* ACTIVITY *
Transcribe the complete listing exactly.

Segment Open

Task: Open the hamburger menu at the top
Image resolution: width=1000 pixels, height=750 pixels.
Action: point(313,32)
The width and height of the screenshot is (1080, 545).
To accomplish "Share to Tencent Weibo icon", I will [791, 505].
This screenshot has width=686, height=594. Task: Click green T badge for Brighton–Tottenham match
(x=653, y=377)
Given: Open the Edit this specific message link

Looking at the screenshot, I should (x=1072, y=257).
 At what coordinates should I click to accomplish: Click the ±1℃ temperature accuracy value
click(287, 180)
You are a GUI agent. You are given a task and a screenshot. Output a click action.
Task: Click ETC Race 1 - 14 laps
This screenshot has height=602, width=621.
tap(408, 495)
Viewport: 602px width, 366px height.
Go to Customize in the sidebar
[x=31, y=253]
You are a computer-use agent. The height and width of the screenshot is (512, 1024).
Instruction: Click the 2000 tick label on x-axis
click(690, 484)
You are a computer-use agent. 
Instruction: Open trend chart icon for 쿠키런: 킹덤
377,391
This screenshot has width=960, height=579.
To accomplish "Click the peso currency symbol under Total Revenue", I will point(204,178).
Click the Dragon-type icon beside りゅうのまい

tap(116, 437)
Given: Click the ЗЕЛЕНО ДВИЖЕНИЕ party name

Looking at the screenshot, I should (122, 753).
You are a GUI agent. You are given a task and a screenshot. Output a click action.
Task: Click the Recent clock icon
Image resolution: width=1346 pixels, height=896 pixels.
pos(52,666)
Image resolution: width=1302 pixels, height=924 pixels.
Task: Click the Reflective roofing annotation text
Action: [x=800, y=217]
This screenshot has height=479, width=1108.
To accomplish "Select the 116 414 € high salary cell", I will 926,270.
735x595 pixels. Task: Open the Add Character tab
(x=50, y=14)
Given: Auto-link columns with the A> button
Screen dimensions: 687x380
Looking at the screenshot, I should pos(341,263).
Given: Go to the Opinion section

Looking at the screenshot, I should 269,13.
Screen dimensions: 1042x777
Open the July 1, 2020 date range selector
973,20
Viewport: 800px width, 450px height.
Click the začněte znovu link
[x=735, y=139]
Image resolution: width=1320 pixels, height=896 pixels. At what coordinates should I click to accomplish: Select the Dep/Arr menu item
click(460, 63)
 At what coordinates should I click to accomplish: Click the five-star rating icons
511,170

Segment Closed

* THE COMPLETED TASK *
Task: Open the hamburger menu at the top
Image resolution: width=1000 pixels, height=750 pixels.
Action: point(313,32)
The width and height of the screenshot is (1080, 545).
To accomplish "Share to Tencent Weibo icon", I will [791, 505].
This screenshot has width=686, height=594. Task: Click green T badge for Brighton–Tottenham match
(x=653, y=377)
Given: Open the Edit this specific message link

Looking at the screenshot, I should (x=1072, y=257).
 At what coordinates should I click to accomplish: Click the ±1℃ temperature accuracy value
click(287, 180)
You are a GUI agent. You are given a task and a screenshot. Output a click action.
Task: Click ETC Race 1 - 14 laps
This screenshot has height=602, width=621.
tap(408, 495)
Viewport: 602px width, 366px height.
Go to Customize in the sidebar
[x=31, y=253]
You are a computer-use agent. The height and width of the screenshot is (512, 1024).
Instruction: Click the 2000 tick label on x-axis
click(690, 484)
You are a computer-use agent. 
Instruction: Open trend chart icon for 쿠키런: 킹덤
377,391
This screenshot has width=960, height=579.
To accomplish "Click the peso currency symbol under Total Revenue", I will point(204,178).
Click the Dragon-type icon beside りゅうのまい

tap(116, 437)
Given: Click the ЗЕЛЕНО ДВИЖЕНИЕ party name

Looking at the screenshot, I should (122, 753).
You are a GUI agent. You are given a task and a screenshot. Output a click action.
Task: Click the Recent clock icon
Image resolution: width=1346 pixels, height=896 pixels.
pos(52,666)
Image resolution: width=1302 pixels, height=924 pixels.
Task: Click the Reflective roofing annotation text
Action: [x=800, y=217]
This screenshot has height=479, width=1108.
To accomplish "Select the 116 414 € high salary cell", I will 926,270.
735x595 pixels. Task: Open the Add Character tab
(x=50, y=14)
Given: Auto-link columns with the A> button
Screen dimensions: 687x380
Looking at the screenshot, I should pos(341,263).
Given: Go to the Opinion section

Looking at the screenshot, I should 269,13.
Screen dimensions: 1042x777
Open the July 1, 2020 date range selector
973,20
Viewport: 800px width, 450px height.
Click the začněte znovu link
[x=735, y=139]
Image resolution: width=1320 pixels, height=896 pixels. At what coordinates should I click to accomplish: Select the Dep/Arr menu item
click(460, 63)
 At what coordinates should I click to accomplish: Click the five-star rating icons
511,170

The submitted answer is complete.